# New Egg Liners



## Treeman (Jan 6, 2008)

The new Egg Liners are shipping today from Bachmann. We will also get the replacement motor blocks.

http://www.reindeerpass.com/eggliners-2.aspx


----------



## Greg Elmassian (Jan 3, 2008)

Mike, when they get in, can you shoot the side and see if the vertical seam between the 2 observation halves is there or not?

Thanks,

Greg 968


----------



## Treeman (Jan 6, 2008)

I will take a close look when they arrive, we should have them in the shop by Friday.


----------



## Greg Elmassian (Jan 3, 2008)

It's just curiosity, there were a bunch of people claiming Bachmann (Kader) made a new mold... for a lot of reasons that seems highly unlikely.

But yes, the samples shown do not show the seams between the 2 Aristo observation car ends used to make the eggliners.

So my theory is they filled this in on at least the samples for looks.

Greg


----------



## Martan (Feb 4, 2012)

Where can I find details on the motor blocks?


----------



## Greg Elmassian (Jan 3, 2008)

what details do you want?

Greg 948


----------



## Martan (Feb 4, 2012)

Picture? Dimensions?


----------



## Dick413 (Jan 7, 2008)

*Aim of the exercise*
Reproduce the Egg Liners thread from "The new Egg" up to and including "there or not?", changing "replacement motor blocks" to "replacement power trucks". The items below come from a different source.

*Dataset entries*
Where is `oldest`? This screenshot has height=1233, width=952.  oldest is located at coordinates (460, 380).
==
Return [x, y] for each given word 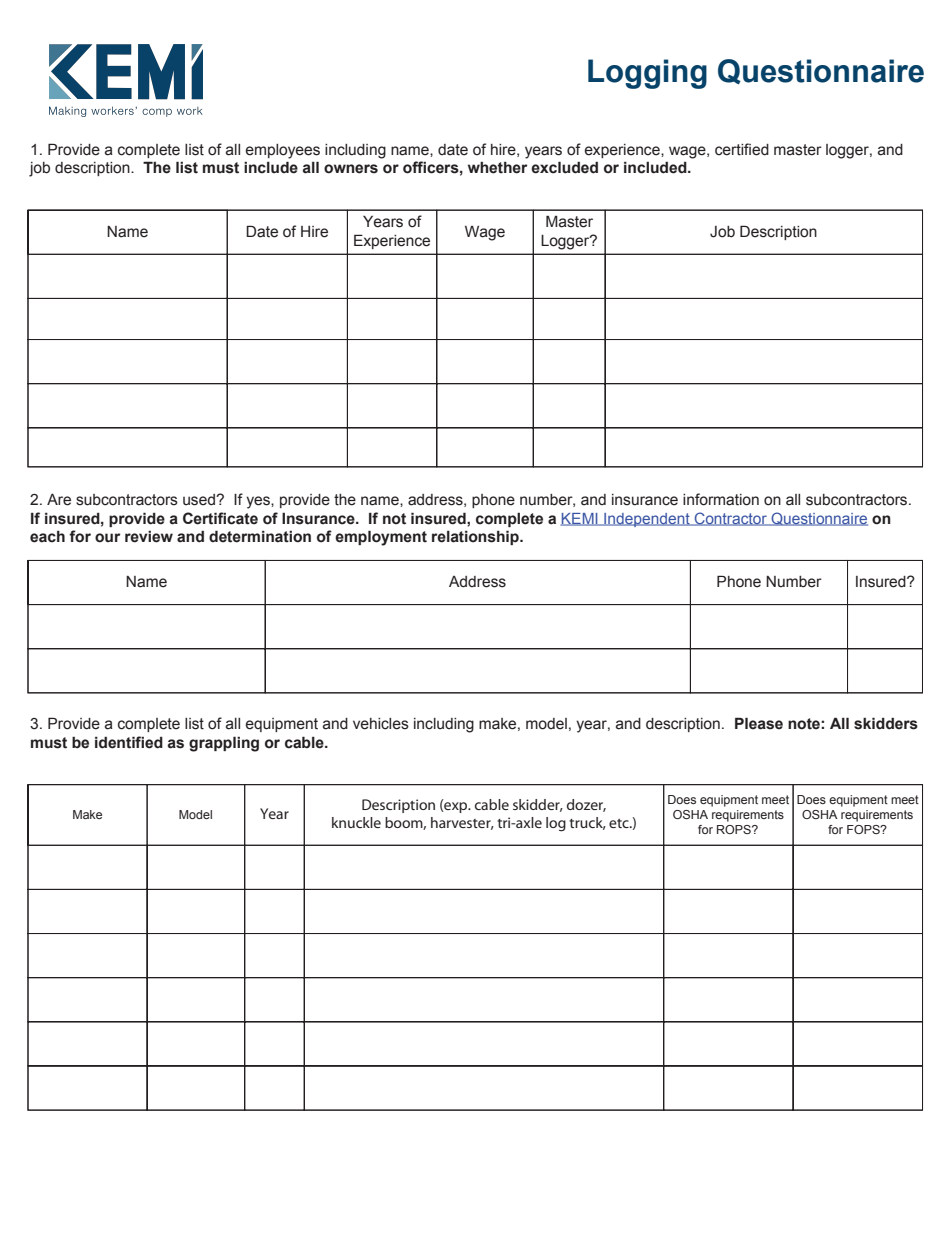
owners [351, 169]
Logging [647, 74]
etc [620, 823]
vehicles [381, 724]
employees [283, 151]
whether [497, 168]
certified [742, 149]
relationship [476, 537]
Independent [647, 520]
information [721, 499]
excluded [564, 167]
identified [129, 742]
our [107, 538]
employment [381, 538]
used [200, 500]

*Result of the exercise*
The new Egg Liners are shipping today from Bachmann. We will also get the replacement power trucks.

http://www.reindeerpass.com/eggliners-2.aspx


----------



## Greg Elmassian (Jan 3, 2008)

Mike, when they get in, can you shoot the side and see if the vertical seam between the 2 observation halves is there or not?